Selection>

Title: Sarah Blakely teaches Self-Made Entrepreneurship
Favourite Insights:

  • Self Taught, Still Owns 100% of Company,
  • Started her business with $5,000
  • Cross-trained as a Stand-Up Comedy act to gain confidence,
  • She hustles and advocates staying scrappy.
  • Grew organically as the Spanx brand did not advertise for the first 16 years.
  • In 2012, according to Forbes Magazine, she became the youngest self-made female billionaire at age 41

Sara Blakely had no fashion, retail, or business leadership experience when she invented Spanx in the late 1990s. All she had was $5,000 and an idea. Back then, while hawking fax machines door-to-door in the Florida heat, 27-yearold

Sara had to wear pantyhose (a dress code enforced by the company she worked for, Danka). While Sara liked the control-top element of the hose, she didn’t like the seam that showed through her open-toed shoes. She decided there must be a way to have one without the other.

Soon after, Sara had a chance to put the idea into practice. She had been invited to a party and decided to go in a pair of cream-colored pants—a garment notorious for revealing underwear lines. To avoid any mishaps, she put on a pair of pantyhose, but first, she cut out the feet. Three years shy of her 30th birthday, Sara made the very first prototype for what was to become Spanx.

Given information>
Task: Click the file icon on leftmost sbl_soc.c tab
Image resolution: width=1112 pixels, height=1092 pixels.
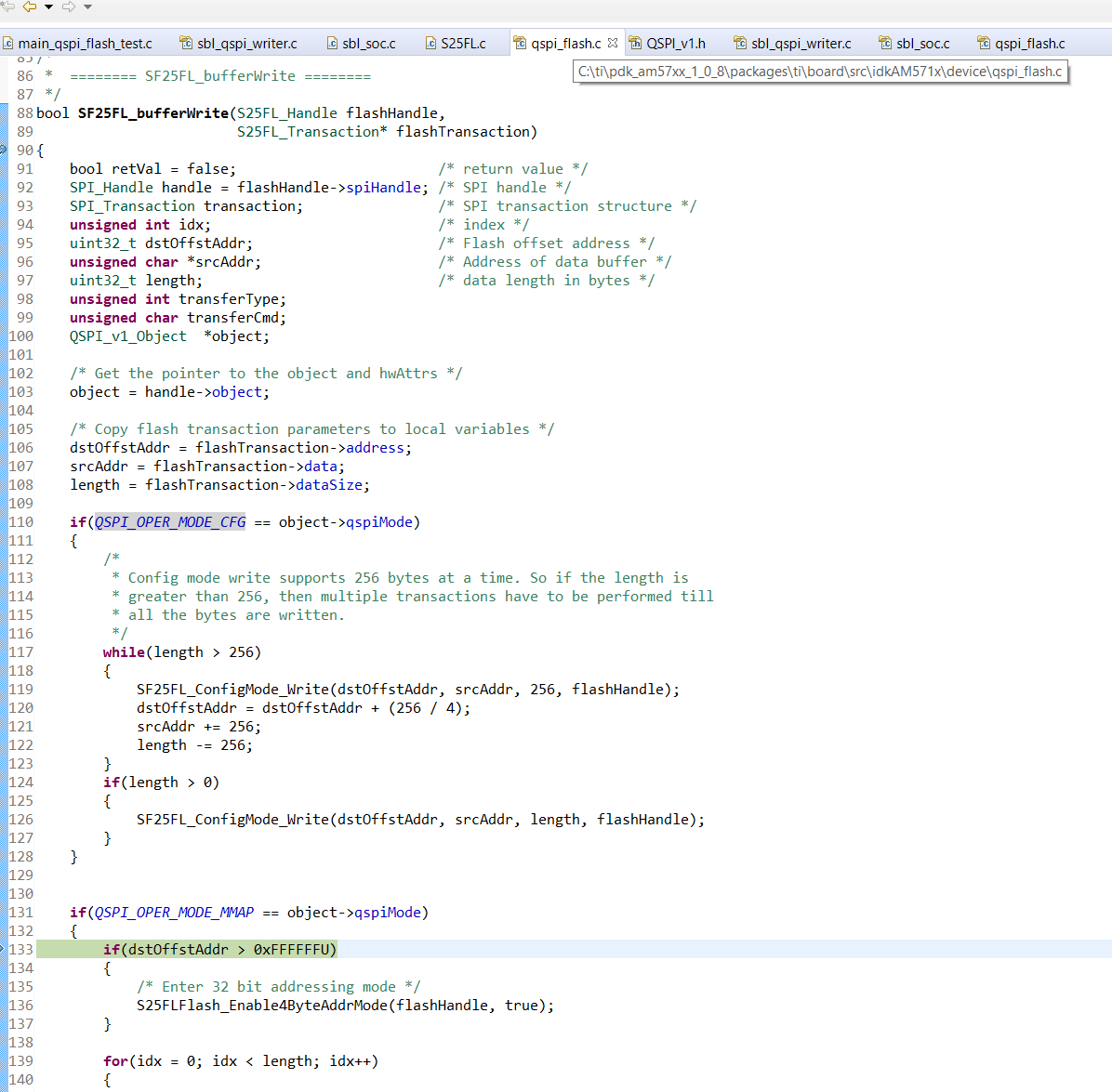Action: pyautogui.click(x=332, y=44)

Tasks to complete>
1. List the points given under the heading "Favourite Insights" in the Spanx profile.
2. Pick up the Spanx profile after its final sentence and carry it forward.

Final results>
1.
- Self Taught, Still Owns 100% of Company
- Started her business with $5,000
- Cross-trained as a Stand-Up Comedy act to gain confidence
- She hustles and advocates staying scrappy.
- Grew organically as the Spanx brand did not advertise for the first 16 years.
- In 2012, according to Forbes Magazine, she became the youngest self-made female billionaire at age 41

2.
Spanx’s meteoric rise happened in large part thanks to Sara’s marketing savvy. After officially founding the company in 2000, she sent some of her products to The Oprah Winfrey Show. That same year, Winfrey featured Spanx as one of her famously Favorite Things,” helping the product take off and giving Sara the opportunity to work on Spanx full time

The following year, Sara made a deal with QVC, a home shopping channel, which led to another major sales boost.

Sara is living proof that you don’t need a business degree—or even that much money in savings—to become a successful entrepreneur. “One of the most common misconceptions of entrepreneurs is that we had it all figured out before we took the leap,” she says. Many successful entrepreneurs get started by simply offering a new solution to a widespread issue.

Here are my favourite takeaways from watching

Let Your Mind Wander

Give yourself some room to dream by putting yourself in a creative mindset. Go someplace where you know you won’t be interrupted—your bedroom, somewhere in nature—and start by getting quiet. Spend a few minutes wiping your mind of other tasks and worries. Focus on creating a blank slate upon which to sketch some business ideas.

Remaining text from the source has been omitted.